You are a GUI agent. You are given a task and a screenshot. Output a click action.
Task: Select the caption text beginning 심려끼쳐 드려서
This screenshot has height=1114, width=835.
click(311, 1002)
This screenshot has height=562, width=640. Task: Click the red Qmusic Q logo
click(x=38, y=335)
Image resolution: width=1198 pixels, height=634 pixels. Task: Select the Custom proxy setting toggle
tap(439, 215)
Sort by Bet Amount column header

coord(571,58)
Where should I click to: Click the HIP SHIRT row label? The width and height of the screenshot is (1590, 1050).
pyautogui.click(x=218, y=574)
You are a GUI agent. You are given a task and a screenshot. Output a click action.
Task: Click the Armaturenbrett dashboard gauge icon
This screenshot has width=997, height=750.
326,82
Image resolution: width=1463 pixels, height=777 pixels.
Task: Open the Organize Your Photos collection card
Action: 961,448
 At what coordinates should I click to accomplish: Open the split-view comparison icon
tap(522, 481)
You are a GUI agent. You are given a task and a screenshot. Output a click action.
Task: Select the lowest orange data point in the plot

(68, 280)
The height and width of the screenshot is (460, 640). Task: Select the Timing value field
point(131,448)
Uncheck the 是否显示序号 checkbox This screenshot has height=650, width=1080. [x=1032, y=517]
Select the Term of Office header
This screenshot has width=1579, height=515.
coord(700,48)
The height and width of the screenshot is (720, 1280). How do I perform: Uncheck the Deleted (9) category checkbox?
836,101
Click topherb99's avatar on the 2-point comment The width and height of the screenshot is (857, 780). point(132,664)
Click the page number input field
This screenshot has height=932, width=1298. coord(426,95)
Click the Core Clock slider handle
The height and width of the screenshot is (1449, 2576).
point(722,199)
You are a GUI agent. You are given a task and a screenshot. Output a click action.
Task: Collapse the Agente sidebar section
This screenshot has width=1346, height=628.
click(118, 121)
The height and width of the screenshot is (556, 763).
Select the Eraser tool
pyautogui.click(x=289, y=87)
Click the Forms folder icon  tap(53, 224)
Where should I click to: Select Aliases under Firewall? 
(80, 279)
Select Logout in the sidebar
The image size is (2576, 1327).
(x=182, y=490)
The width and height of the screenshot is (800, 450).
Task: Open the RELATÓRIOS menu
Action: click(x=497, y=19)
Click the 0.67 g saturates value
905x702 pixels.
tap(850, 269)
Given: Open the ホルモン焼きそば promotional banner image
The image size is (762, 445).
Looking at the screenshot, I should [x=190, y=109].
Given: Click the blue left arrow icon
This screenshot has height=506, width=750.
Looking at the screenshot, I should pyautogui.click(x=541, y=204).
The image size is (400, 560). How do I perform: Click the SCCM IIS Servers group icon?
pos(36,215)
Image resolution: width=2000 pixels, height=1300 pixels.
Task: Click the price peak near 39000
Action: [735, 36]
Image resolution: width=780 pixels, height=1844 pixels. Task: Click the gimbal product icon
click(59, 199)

==========

» **THE PROBLEM**
Copy out the data above, changing every "GUI agent" to "screen assistant" and leaving everything else unchanged.

» **THE RESPONSE**
You are a screen assistant. You are given a task and a screenshot. Output a click action.
Task: Select the caption text beginning 심려끼쳐 드려서
This screenshot has height=1114, width=835.
click(311, 1002)
This screenshot has height=562, width=640. Task: Click the red Qmusic Q logo
click(x=38, y=335)
Image resolution: width=1198 pixels, height=634 pixels. Task: Select the Custom proxy setting toggle
tap(439, 215)
Sort by Bet Amount column header

coord(571,58)
Where should I click to: Click the HIP SHIRT row label? The width and height of the screenshot is (1590, 1050).
pyautogui.click(x=218, y=574)
You are a screen assistant. You are given a task and a screenshot. Output a click action.
Task: Click the Armaturenbrett dashboard gauge icon
This screenshot has width=997, height=750.
326,82
Image resolution: width=1463 pixels, height=777 pixels.
Task: Open the Organize Your Photos collection card
Action: 961,448
 At what coordinates should I click to accomplish: Open the split-view comparison icon
tap(522, 481)
You are a screen assistant. You are given a task and a screenshot. Output a click action.
Task: Select the lowest orange data point in the plot

(68, 280)
The height and width of the screenshot is (460, 640). Task: Select the Timing value field
point(131,448)
Uncheck the 是否显示序号 checkbox This screenshot has height=650, width=1080. [x=1032, y=517]
Select the Term of Office header
This screenshot has width=1579, height=515.
coord(700,48)
The height and width of the screenshot is (720, 1280). How do I perform: Uncheck the Deleted (9) category checkbox?
836,101
Click topherb99's avatar on the 2-point comment The width and height of the screenshot is (857, 780). point(132,664)
Click the page number input field
This screenshot has height=932, width=1298. coord(426,95)
Click the Core Clock slider handle
The height and width of the screenshot is (1449, 2576).
point(722,199)
You are a screen assistant. You are given a task and a screenshot. Output a click action.
Task: Collapse the Agente sidebar section
This screenshot has width=1346, height=628.
click(118, 121)
The height and width of the screenshot is (556, 763).
Select the Eraser tool
pyautogui.click(x=289, y=87)
Click the Forms folder icon  tap(53, 224)
Where should I click to: Select Aliases under Firewall? 
(80, 279)
Select Logout in the sidebar
The image size is (2576, 1327).
(x=182, y=490)
The width and height of the screenshot is (800, 450).
Task: Open the RELATÓRIOS menu
Action: click(x=497, y=19)
Click the 0.67 g saturates value
905x702 pixels.
tap(850, 269)
Given: Open the ホルモン焼きそば promotional banner image
The image size is (762, 445).
Looking at the screenshot, I should [x=190, y=109].
Given: Click the blue left arrow icon
This screenshot has height=506, width=750.
Looking at the screenshot, I should pyautogui.click(x=541, y=204).
The image size is (400, 560). How do I perform: Click the SCCM IIS Servers group icon?
pos(36,215)
Image resolution: width=2000 pixels, height=1300 pixels.
Task: Click the price peak near 39000
Action: [735, 36]
Image resolution: width=780 pixels, height=1844 pixels. Task: Click the gimbal product icon
click(59, 199)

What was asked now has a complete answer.